Moving through the gears

Towards the end of May, Morgan Stanley Infrastructure Partners (MSIP) cemented its place as a leading player in the build-out of India’s modern highways with the official announcement of a $400 million joint venture with Spanish developer Isolux Corsan, into which both parties have invested $200 million.

The partnership, which had been mooted for some time, already has some $1.6 billion of Indian highway projects under construction – three build-operate-transfer contracts awarded as part of the $50 billion National Highways of India (NHAI) roads refurbishment scheme, one of the world’s largest public-private partnership (PPP) programmes.

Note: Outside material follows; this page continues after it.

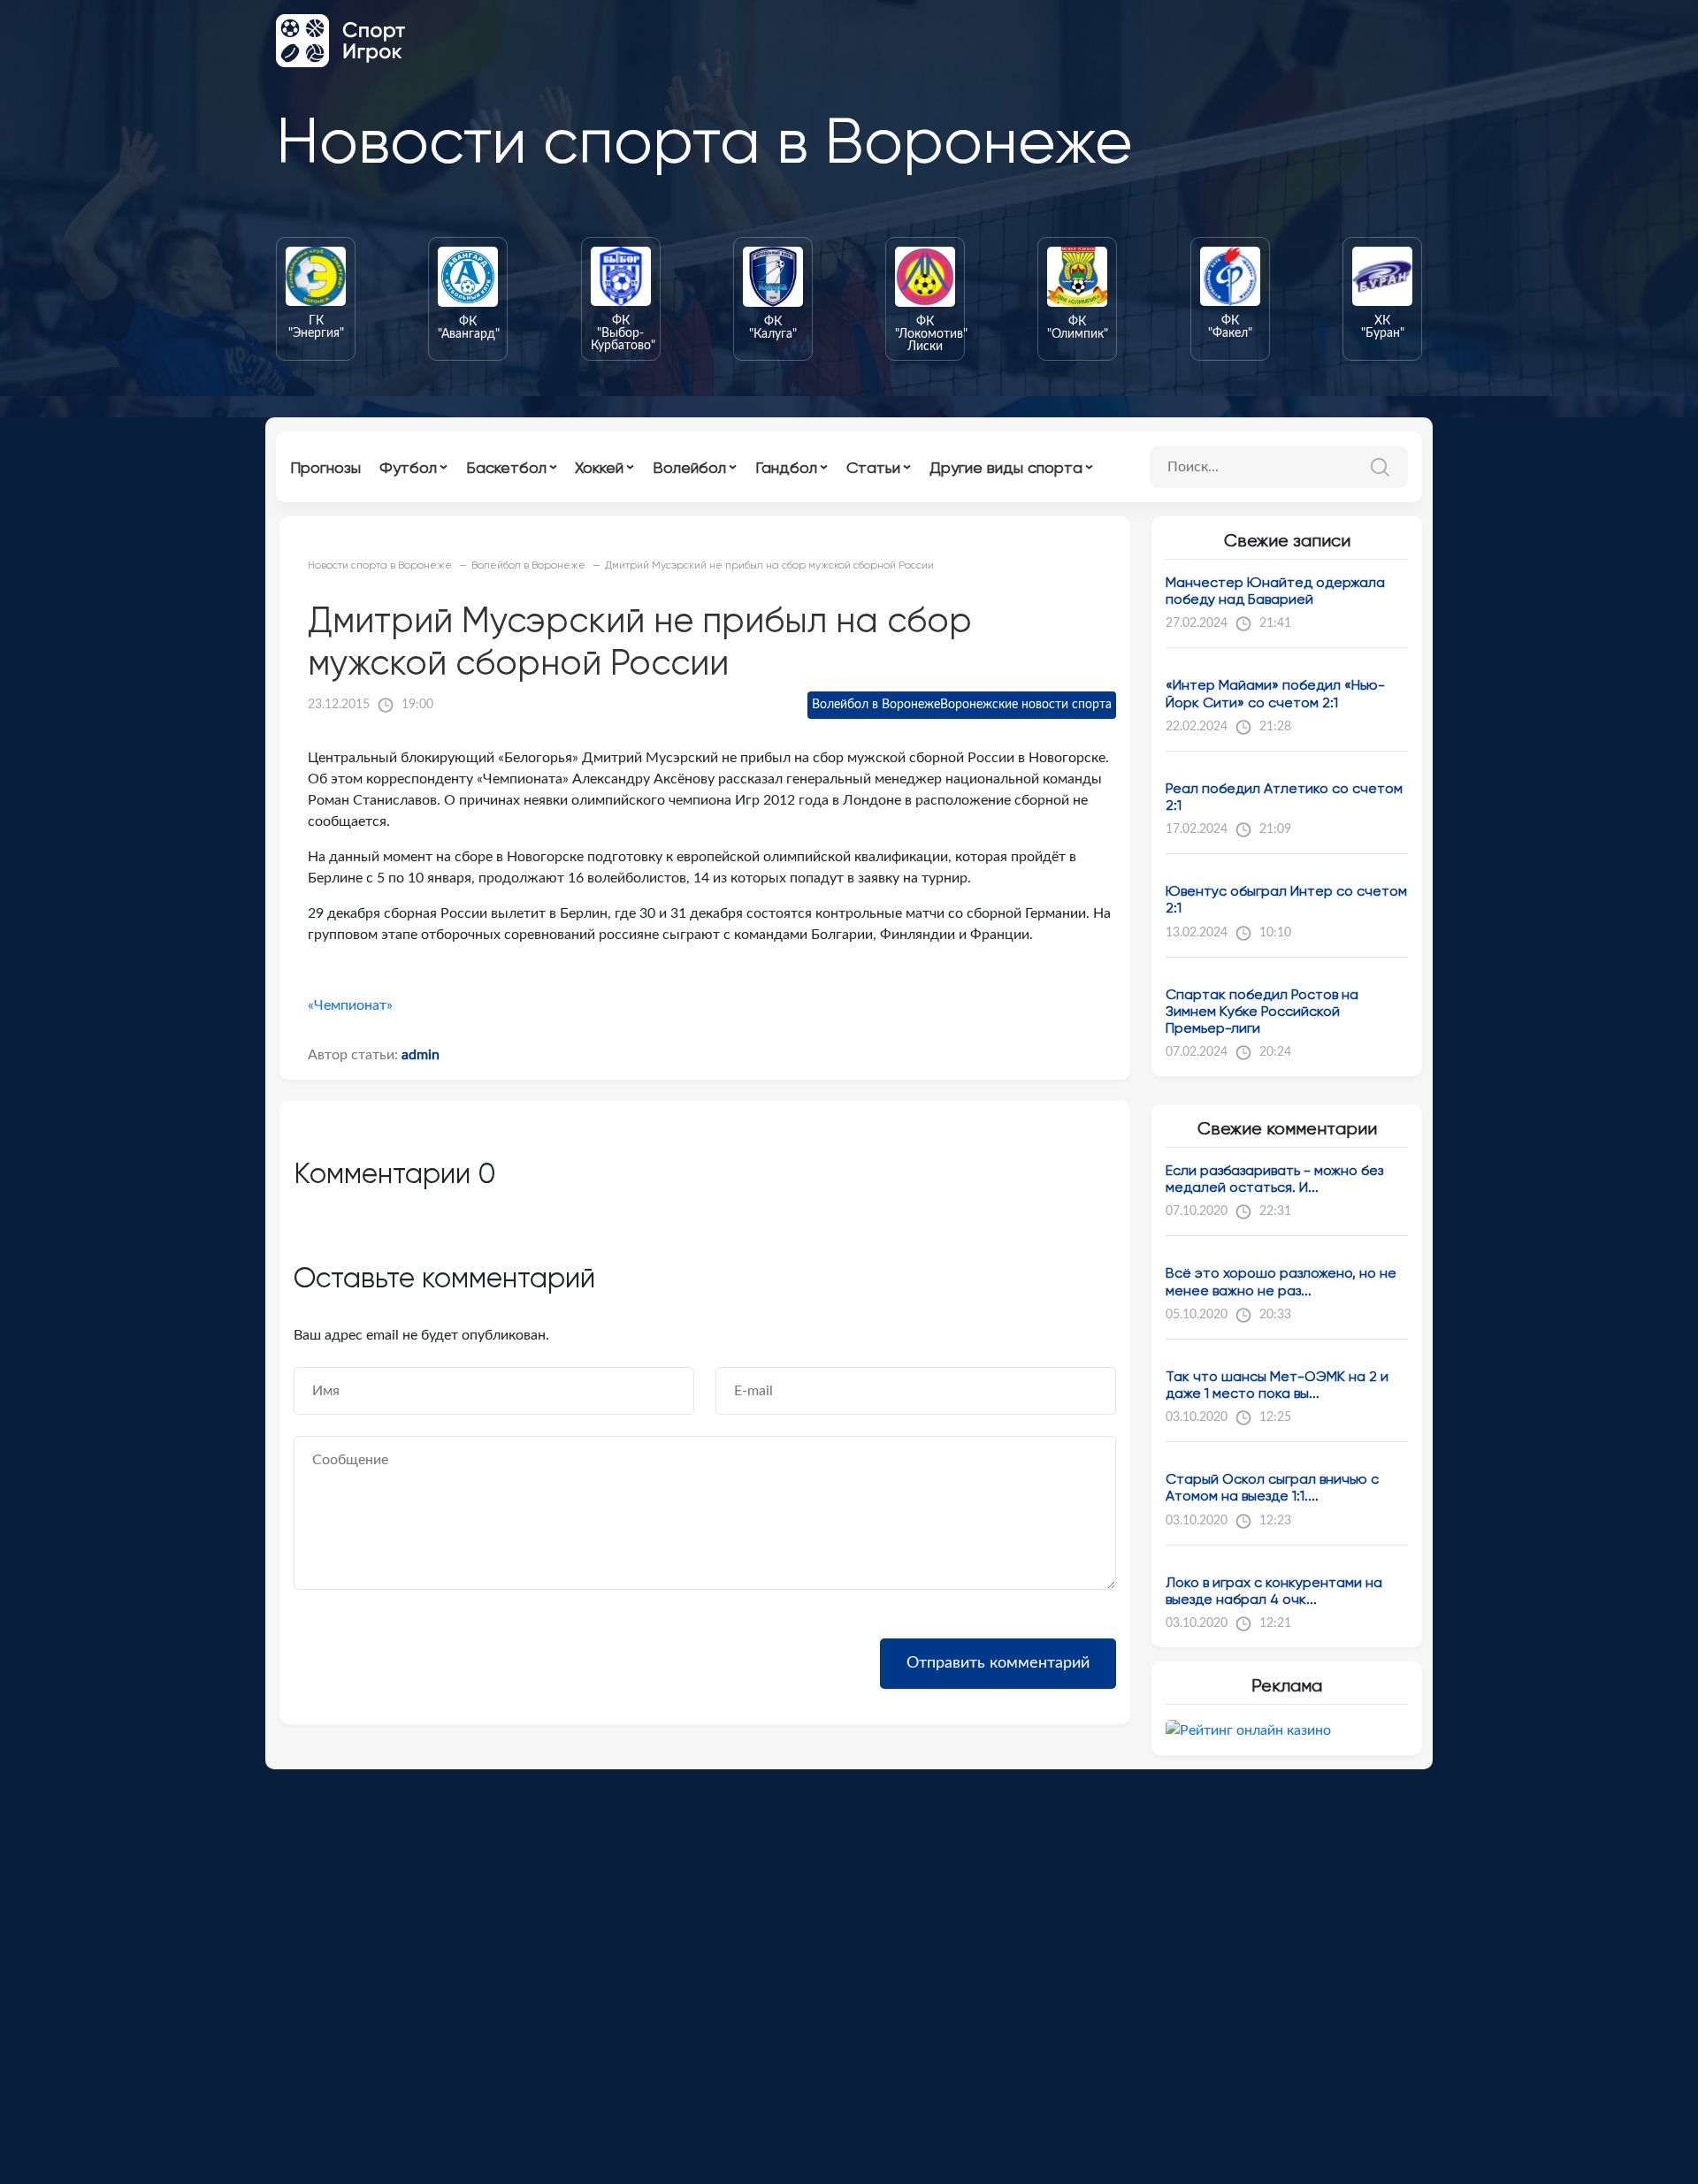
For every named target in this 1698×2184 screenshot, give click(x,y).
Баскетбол (506, 467)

A big part of the reason why investors like MSIP are so confident in prospects is India’s rapid growth rate and rising personal wealth levels. “An 8 percent growth rate means more affluence and people spending more money on more things,” said Guatam Bhandari, managing director at MSIP and head of the fund’s Asian operations, in Infrastructure Investor’s recently published India Country Briefing.   
He added: “When you look at the sales of new vehicles in India, in terms of new cars you’re seeing a compound annual growth rate of 20 percent-plus and, for new trucks, it’s around 8 to 9 percent, which is very healthy. In the US, UK and some other parts of the developed world, by way of comparison, new car sales are flat to negative.”

Furthermore, there appears to be a widespread acceptance on the part of users of Indian roads that toll payments are necessary in exchange for upgrades. The largely tolled National Highways, while comprising just two percent of total road length in India, account for 40 percent of the country’s total traffic.